Speaking of the controversy over whether pregnant sows should be housed individually in gestation crates, Scott Hayes, NPPC president-elect and a Missouri producer, said at the news conference that the decisions about sows’ housing should be left up to producers who have concluded that housing them individually works best.
“Sows are bullies. They assert their dominance,” Hayes said.
Wayne Pacelle, president of Animal Wellness Action and the Center for a Humane Economy, said, “The Supreme Court does not have to balance the moral revulsion of Californians for inhumane treatment of pigs in gestation crates with the upstream economic effect upon some out-of-state farmers who would have to build/revamp their pig confinement systems to comply with that law. With one-third of sows nationally already raised outside of gestation crates, and with Californians consuming less than 10% of U.S.-produced pork, current production systems can meet all of California’s needs. This legal case is a pig in a poke.”

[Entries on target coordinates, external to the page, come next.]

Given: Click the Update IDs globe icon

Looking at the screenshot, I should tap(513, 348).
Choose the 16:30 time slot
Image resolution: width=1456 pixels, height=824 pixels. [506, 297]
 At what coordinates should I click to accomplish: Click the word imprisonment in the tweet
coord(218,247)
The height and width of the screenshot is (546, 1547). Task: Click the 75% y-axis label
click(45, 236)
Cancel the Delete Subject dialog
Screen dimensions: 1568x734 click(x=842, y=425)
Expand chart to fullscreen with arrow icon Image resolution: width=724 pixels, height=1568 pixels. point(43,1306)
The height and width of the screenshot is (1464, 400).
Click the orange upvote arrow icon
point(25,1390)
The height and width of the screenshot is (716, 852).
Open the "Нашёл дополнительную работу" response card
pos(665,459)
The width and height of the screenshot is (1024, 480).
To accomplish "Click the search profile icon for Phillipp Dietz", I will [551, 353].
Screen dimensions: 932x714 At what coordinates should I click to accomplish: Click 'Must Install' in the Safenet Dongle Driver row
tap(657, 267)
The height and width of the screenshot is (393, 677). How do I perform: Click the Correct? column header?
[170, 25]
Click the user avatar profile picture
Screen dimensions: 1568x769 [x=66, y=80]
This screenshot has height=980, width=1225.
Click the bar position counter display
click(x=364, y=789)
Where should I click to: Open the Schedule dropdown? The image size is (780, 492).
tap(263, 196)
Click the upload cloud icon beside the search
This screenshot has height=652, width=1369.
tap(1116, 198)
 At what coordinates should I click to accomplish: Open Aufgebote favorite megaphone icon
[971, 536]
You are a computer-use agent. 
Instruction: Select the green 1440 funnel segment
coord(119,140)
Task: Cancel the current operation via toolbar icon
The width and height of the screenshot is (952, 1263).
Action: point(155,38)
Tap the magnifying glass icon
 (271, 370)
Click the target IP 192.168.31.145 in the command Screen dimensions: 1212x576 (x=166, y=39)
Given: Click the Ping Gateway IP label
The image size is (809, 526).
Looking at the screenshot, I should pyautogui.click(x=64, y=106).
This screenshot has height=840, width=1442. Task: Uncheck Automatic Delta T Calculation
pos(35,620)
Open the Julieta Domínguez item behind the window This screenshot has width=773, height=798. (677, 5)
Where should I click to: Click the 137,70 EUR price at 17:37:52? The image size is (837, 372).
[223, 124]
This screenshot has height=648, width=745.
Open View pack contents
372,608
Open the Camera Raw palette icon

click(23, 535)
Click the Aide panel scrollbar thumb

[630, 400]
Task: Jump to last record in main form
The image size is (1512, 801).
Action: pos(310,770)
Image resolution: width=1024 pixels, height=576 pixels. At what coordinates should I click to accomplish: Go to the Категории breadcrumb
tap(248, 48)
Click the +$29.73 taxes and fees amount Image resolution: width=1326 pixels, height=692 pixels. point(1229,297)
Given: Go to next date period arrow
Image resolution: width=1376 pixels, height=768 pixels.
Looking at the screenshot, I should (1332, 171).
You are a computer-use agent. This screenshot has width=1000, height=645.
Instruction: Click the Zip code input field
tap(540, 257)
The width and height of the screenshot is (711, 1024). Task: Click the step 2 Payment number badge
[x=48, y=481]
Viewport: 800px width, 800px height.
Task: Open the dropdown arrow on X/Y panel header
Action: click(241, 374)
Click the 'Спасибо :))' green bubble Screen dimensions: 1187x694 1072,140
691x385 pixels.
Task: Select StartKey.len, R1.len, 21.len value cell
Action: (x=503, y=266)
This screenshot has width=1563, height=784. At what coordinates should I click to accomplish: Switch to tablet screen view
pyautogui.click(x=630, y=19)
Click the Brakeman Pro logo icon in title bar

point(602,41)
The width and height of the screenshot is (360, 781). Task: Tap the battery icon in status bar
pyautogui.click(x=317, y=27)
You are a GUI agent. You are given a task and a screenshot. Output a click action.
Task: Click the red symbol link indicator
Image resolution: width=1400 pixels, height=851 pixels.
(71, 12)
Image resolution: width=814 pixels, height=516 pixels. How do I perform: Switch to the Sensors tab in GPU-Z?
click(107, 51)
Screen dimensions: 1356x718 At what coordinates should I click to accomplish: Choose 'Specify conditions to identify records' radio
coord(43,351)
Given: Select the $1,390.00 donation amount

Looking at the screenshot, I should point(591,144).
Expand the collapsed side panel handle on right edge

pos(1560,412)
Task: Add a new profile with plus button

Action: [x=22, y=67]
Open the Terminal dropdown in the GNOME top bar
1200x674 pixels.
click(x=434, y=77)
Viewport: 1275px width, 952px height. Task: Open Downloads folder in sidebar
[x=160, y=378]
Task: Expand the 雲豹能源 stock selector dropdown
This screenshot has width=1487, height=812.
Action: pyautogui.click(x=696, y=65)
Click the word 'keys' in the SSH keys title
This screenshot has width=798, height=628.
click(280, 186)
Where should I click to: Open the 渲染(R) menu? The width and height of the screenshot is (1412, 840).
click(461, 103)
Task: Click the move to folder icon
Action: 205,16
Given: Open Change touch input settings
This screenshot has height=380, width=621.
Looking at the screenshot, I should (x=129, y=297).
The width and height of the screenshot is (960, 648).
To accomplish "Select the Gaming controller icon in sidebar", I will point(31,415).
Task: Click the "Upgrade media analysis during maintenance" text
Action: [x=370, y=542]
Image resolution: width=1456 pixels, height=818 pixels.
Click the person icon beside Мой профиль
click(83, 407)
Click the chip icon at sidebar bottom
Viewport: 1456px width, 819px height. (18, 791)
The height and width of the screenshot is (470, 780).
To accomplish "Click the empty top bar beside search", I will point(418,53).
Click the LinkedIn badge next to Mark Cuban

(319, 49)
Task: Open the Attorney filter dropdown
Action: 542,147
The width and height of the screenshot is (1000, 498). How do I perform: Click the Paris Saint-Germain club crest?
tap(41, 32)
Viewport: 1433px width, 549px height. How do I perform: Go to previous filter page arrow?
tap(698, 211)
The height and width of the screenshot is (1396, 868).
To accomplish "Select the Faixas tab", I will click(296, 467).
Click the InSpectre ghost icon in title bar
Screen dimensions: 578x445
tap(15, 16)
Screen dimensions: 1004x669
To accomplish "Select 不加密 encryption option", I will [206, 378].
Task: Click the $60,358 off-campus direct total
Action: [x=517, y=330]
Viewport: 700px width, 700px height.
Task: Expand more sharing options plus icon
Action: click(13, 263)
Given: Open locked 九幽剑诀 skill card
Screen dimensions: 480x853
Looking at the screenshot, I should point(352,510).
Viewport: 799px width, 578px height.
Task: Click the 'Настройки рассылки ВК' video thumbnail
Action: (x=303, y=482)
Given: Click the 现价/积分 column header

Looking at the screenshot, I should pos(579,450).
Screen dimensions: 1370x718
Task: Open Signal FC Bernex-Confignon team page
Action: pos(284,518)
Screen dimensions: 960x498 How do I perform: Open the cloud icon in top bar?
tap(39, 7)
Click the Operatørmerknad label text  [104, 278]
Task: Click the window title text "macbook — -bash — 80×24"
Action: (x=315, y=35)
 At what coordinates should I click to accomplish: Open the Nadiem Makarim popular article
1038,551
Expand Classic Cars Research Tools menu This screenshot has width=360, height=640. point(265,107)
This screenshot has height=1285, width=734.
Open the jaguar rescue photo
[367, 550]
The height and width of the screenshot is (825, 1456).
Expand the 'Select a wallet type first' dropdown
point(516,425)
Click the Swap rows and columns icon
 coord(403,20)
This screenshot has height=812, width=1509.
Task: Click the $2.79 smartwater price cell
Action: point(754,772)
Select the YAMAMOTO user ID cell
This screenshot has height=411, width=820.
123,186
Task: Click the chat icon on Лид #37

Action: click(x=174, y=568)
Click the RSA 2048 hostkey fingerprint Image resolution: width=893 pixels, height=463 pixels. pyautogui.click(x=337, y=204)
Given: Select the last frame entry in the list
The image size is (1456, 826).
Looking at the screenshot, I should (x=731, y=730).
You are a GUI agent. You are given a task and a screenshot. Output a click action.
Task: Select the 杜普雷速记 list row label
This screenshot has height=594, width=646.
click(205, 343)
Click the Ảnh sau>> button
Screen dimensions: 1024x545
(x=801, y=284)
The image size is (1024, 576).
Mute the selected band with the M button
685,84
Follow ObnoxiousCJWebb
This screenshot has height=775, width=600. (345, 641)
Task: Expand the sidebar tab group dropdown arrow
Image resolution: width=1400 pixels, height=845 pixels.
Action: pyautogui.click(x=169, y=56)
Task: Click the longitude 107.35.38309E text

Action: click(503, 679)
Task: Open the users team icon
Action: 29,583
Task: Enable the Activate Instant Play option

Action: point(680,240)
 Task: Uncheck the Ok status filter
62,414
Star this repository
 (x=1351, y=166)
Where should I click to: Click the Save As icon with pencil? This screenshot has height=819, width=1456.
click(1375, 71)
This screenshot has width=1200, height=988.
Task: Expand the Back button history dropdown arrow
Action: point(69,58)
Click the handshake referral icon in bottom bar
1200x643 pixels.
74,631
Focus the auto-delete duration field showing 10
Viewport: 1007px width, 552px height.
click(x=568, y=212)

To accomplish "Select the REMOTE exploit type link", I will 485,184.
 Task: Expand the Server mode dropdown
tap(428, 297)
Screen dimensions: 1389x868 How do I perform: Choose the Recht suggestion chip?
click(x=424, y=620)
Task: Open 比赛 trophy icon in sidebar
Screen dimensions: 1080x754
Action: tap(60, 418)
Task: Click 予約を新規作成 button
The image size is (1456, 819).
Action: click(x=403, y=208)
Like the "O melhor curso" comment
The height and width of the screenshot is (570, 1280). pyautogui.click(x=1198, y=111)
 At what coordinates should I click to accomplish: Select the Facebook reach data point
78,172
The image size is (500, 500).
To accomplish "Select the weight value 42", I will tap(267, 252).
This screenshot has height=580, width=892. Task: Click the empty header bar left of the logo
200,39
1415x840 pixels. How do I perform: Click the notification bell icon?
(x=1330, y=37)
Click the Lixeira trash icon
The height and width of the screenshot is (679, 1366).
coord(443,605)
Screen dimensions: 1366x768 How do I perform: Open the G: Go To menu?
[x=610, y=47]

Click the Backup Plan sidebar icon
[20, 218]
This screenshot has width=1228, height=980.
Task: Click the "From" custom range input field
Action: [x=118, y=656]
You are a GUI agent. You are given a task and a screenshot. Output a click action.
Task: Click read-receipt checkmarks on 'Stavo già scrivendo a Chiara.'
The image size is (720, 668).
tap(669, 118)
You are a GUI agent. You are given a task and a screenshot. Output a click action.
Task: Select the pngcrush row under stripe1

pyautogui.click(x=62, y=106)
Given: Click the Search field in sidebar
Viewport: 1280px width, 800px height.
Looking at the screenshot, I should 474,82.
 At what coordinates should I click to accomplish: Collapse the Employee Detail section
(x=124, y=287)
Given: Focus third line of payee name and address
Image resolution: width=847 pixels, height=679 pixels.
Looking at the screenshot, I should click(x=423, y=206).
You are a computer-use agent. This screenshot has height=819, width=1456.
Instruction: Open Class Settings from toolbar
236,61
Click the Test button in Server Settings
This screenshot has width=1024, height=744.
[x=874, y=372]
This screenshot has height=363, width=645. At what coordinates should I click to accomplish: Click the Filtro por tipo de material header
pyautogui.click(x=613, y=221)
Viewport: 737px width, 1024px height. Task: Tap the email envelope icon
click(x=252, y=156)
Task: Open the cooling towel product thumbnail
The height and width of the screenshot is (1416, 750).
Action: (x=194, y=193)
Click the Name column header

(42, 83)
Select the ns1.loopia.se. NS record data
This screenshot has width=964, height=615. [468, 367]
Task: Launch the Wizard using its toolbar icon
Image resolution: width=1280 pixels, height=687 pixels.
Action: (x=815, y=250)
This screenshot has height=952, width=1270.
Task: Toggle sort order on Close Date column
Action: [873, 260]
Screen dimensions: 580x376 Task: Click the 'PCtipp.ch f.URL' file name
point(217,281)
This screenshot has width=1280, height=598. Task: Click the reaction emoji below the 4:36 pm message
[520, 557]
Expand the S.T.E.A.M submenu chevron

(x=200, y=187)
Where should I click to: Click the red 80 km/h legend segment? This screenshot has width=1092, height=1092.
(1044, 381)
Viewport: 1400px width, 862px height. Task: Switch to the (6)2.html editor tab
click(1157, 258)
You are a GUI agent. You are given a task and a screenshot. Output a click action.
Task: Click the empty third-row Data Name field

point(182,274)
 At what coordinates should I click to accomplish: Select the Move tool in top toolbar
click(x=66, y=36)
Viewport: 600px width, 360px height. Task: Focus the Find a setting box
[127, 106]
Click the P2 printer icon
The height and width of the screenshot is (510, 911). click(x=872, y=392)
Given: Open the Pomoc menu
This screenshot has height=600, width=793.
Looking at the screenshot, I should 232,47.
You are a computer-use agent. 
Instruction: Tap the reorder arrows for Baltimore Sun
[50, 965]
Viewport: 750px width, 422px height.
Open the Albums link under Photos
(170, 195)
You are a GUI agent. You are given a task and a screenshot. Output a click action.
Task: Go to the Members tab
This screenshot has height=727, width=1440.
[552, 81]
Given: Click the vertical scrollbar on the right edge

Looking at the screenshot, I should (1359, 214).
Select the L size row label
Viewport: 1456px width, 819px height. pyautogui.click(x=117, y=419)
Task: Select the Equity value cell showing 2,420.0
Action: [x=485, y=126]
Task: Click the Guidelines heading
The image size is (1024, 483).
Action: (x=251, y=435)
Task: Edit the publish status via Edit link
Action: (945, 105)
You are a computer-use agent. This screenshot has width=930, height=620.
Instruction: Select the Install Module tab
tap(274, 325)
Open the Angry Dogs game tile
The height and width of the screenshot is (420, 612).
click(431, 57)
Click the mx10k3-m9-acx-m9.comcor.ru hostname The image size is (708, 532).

Kitty Block, president and CEO of the Humane Society of the United States, said, “Today our counsel made a clear case to the Supreme Court on why states have the right to keep immoral and unsafe products out of their markets, including pork from cruelly confined pigs. As we await the court’s decision, we applaud the many retailers and major pork producers who are already meeting consumers’ increasing demand for safer, more humane pork.”
In an email late Tuesday, a spokesman for California Department of Food and Ag Secretary Karen Ross, who is named in the case in her official position, said,
“CDFA is committed to defending and continuing to implement this measure overwhelmingly approved by California voters.”